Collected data
☆ ☆ ☆ ☆ ☆
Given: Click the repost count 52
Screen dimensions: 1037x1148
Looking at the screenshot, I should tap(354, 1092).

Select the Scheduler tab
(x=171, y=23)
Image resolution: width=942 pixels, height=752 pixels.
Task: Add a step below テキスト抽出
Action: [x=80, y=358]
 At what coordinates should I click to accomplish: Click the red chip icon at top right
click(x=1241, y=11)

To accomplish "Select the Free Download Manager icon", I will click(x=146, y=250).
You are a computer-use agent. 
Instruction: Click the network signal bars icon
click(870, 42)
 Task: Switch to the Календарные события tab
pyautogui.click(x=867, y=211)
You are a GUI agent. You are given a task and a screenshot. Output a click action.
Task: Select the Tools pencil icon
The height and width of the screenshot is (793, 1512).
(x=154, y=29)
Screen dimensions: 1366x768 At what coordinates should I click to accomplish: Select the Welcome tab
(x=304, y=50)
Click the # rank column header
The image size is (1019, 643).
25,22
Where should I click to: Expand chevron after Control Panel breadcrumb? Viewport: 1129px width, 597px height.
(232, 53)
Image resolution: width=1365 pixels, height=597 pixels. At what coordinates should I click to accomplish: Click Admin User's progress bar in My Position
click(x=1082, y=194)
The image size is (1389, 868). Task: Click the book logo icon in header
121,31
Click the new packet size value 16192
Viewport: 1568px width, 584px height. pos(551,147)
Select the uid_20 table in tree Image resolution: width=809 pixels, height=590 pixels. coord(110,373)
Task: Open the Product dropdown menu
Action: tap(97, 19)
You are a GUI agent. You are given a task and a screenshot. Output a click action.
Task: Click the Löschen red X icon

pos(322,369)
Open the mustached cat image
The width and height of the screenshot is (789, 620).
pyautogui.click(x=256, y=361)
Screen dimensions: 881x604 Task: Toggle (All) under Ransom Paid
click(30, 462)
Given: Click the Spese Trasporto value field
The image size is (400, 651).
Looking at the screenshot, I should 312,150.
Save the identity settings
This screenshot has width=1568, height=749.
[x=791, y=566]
☆ ☆ ☆ ☆ ☆
Transcribe the records above in full, exactly as they stand.

Given: Click the repost count 52
Screen dimensions: 1037x1148
Looking at the screenshot, I should tap(354, 1092).

Select the Scheduler tab
(x=171, y=23)
Image resolution: width=942 pixels, height=752 pixels.
Task: Add a step below テキスト抽出
Action: [x=80, y=358]
 At what coordinates should I click to accomplish: Click the red chip icon at top right
click(x=1241, y=11)

To accomplish "Select the Free Download Manager icon", I will click(x=146, y=250).
You are a computer-use agent. 
Instruction: Click the network signal bars icon
click(870, 42)
 Task: Switch to the Календарные события tab
pyautogui.click(x=867, y=211)
You are a GUI agent. You are given a task and a screenshot. Output a click action.
Task: Select the Tools pencil icon
The height and width of the screenshot is (793, 1512).
(x=154, y=29)
Screen dimensions: 1366x768 At what coordinates should I click to accomplish: Select the Welcome tab
(x=304, y=50)
Click the # rank column header
The image size is (1019, 643).
25,22
Where should I click to: Expand chevron after Control Panel breadcrumb? Viewport: 1129px width, 597px height.
(232, 53)
Image resolution: width=1365 pixels, height=597 pixels. At what coordinates should I click to accomplish: Click Admin User's progress bar in My Position
click(x=1082, y=194)
The image size is (1389, 868). Task: Click the book logo icon in header
121,31
Click the new packet size value 16192
Viewport: 1568px width, 584px height. pos(551,147)
Select the uid_20 table in tree Image resolution: width=809 pixels, height=590 pixels. coord(110,373)
Task: Open the Product dropdown menu
Action: tap(97, 19)
You are a GUI agent. You are given a task and a screenshot. Output a click action.
Task: Click the Löschen red X icon

pos(322,369)
Open the mustached cat image
The width and height of the screenshot is (789, 620).
pyautogui.click(x=256, y=361)
Screen dimensions: 881x604 Task: Toggle (All) under Ransom Paid
click(30, 462)
Given: Click the Spese Trasporto value field
The image size is (400, 651).
Looking at the screenshot, I should 312,150.
Save the identity settings
This screenshot has width=1568, height=749.
[x=791, y=566]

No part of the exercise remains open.